Rotundas de Beja sem qualquer arranjo paisagístico

Uma rotunda constitui um local de identidade e embelezamento urbano, conseguida através de arranjos paisagísticos na ilha central e área envolvente. Através de ideias e projetos representativos, esteticamente valorizáveis, podem constituir pontos de notoriedade e referência local, transmitindo uma mensagem e atraindo pessoas.
Na cidade de Beja, existem duas rotundas, que comprovam este conceito, nomeadamente, a rotunda junto ao NERBE/estrada para a Salvada, com a presença de uma estátua de um pastor e o seu cão, e a rotunda que dá acesso ao IP8 e IP2/estrada para Lisboa e Évora, com a presença de um monumento em homenagem à Força Aérea Portuguesa. Nestas duas rotundas, o arranjo paisagístico transmite parte daquilo que a cidade de Beja é, através da forte ligação ao trabalhador rural, que é o pastor e à Força Aérea Portuguesa, através da Base Aérea Militar Nº11, a funcionar desde 1970 na nossa cidade. Além disso, há um aspecto de valorização ambiental, com a plantação nas rotundas de flores ou arbustos.

Pelo contrário, existem duas outras rotundas de acesso à cidade, que são autênticos baldios, em que a única coisa que existe é pasto e lixo. Falo das rotundas junto ao Beja Retail Park/Bairro da Conceição (via IP8) e a rotunda junto ao McDonalds/acesso a Castro Verde (via IP2).

Como se vê nas imagens, estas rotundas são autênticos baldios, que só envergonham Beja. A cidade não pode gastar centenas de milhares em 3 dias de festas, “copos” ou foguetes, e não ter uma entrada apresentável, digna e bonita, capaz de transmitir uma mensagem, daquilo que somos, temos ou fomos. Algo que transmita uma mensagem positiva e atraente, e não um espaço com ervas para os animais pastarem.
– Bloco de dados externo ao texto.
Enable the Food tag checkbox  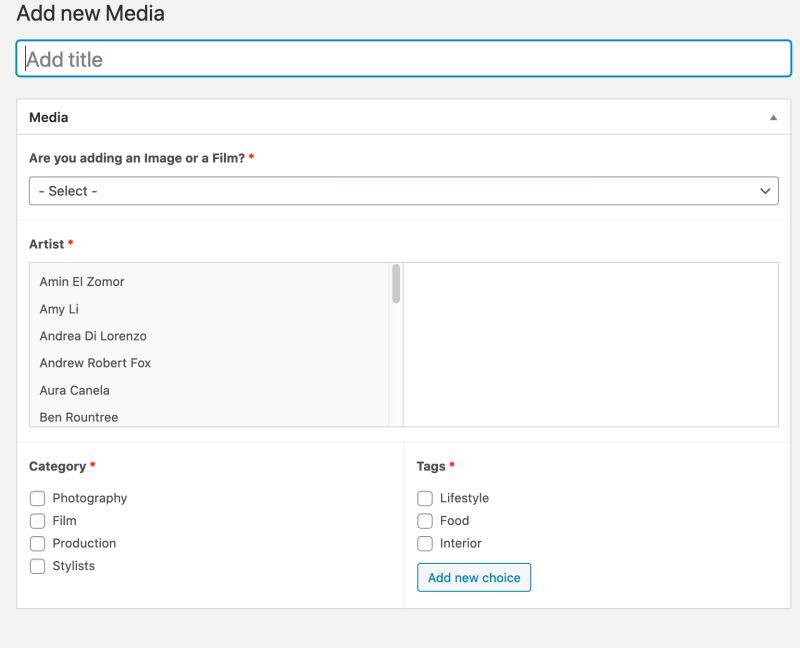[x=425, y=521]
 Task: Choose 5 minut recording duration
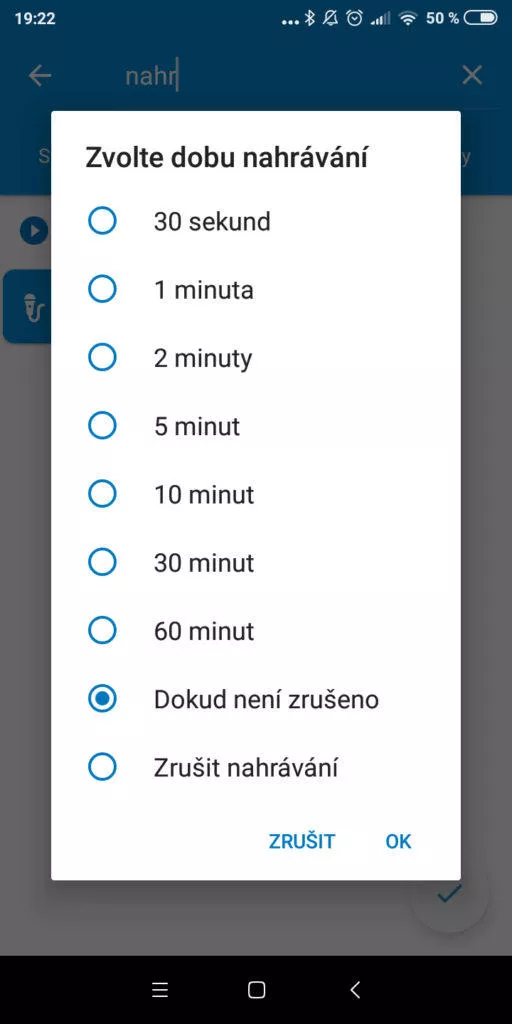tap(256, 426)
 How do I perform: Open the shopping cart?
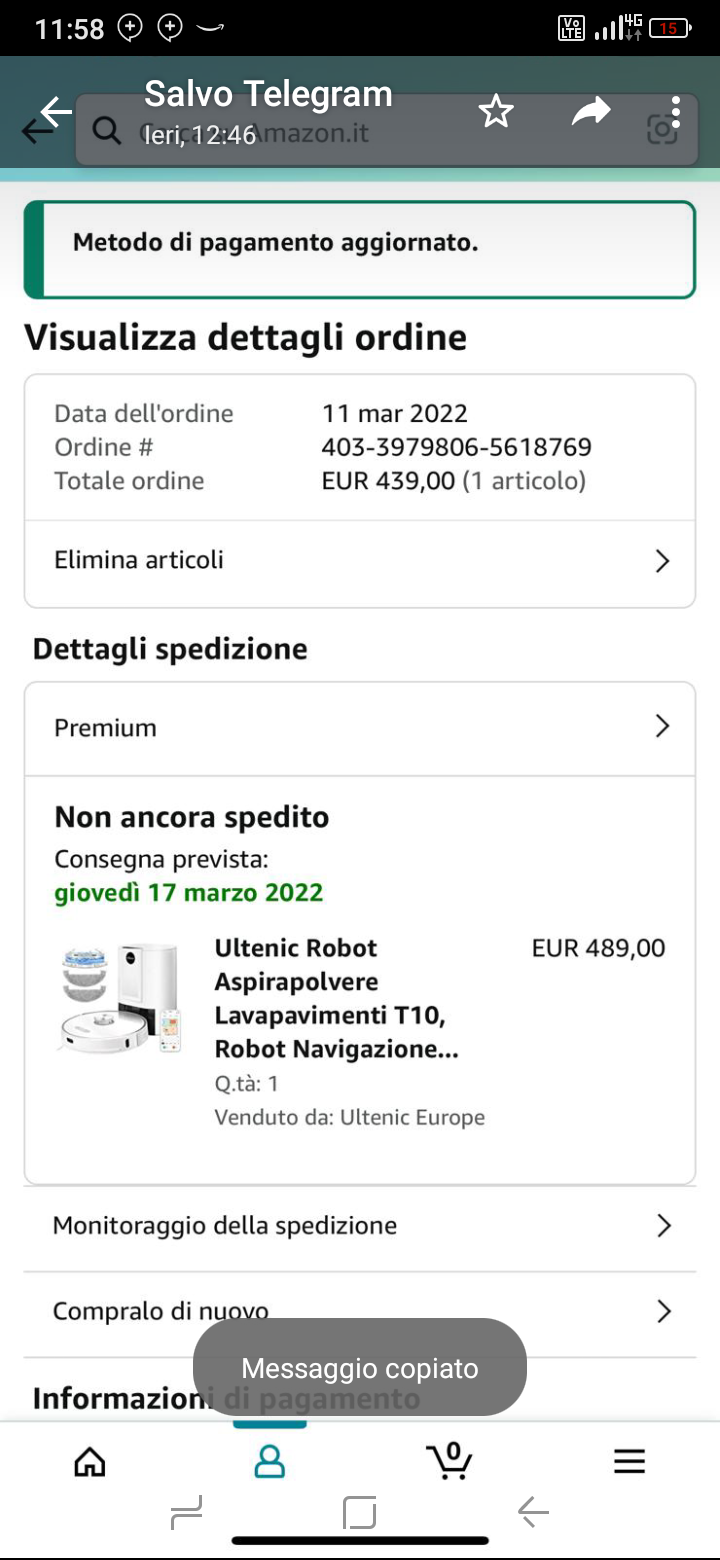449,1462
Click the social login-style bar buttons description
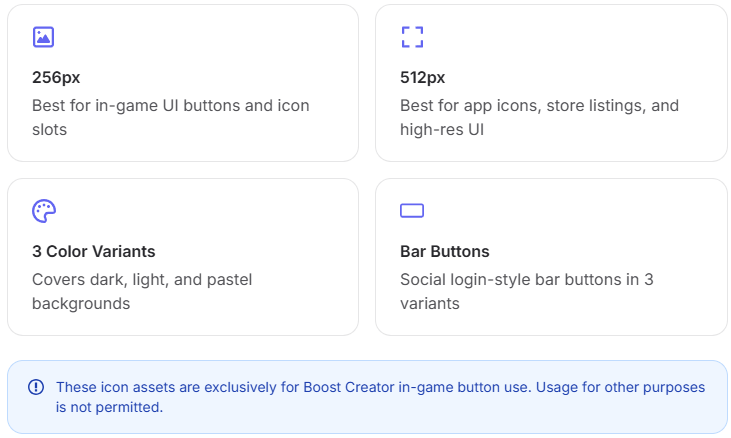This screenshot has height=438, width=731. pos(527,292)
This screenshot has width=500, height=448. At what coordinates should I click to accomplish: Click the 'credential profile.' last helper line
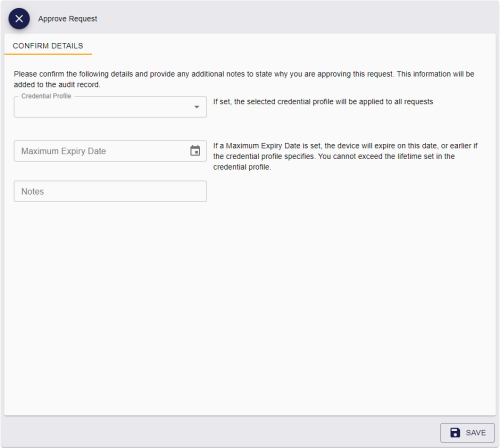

E, muito sinceramente, estou cansado de ver a mesma conversa do atual executivo da Câmara, de auto-vangloriasse de pintar uns muros ou trocar umas lâmpadas, e divulgar isso como “obra” feita. Isso, é o básico de qualquer Câmara Municipal. Obra feita, é outra coisa, é algo com impacto positivo e transformador na comunidade para a qual trabalha, e não de algo que eu, sozinho, faço na minha casa.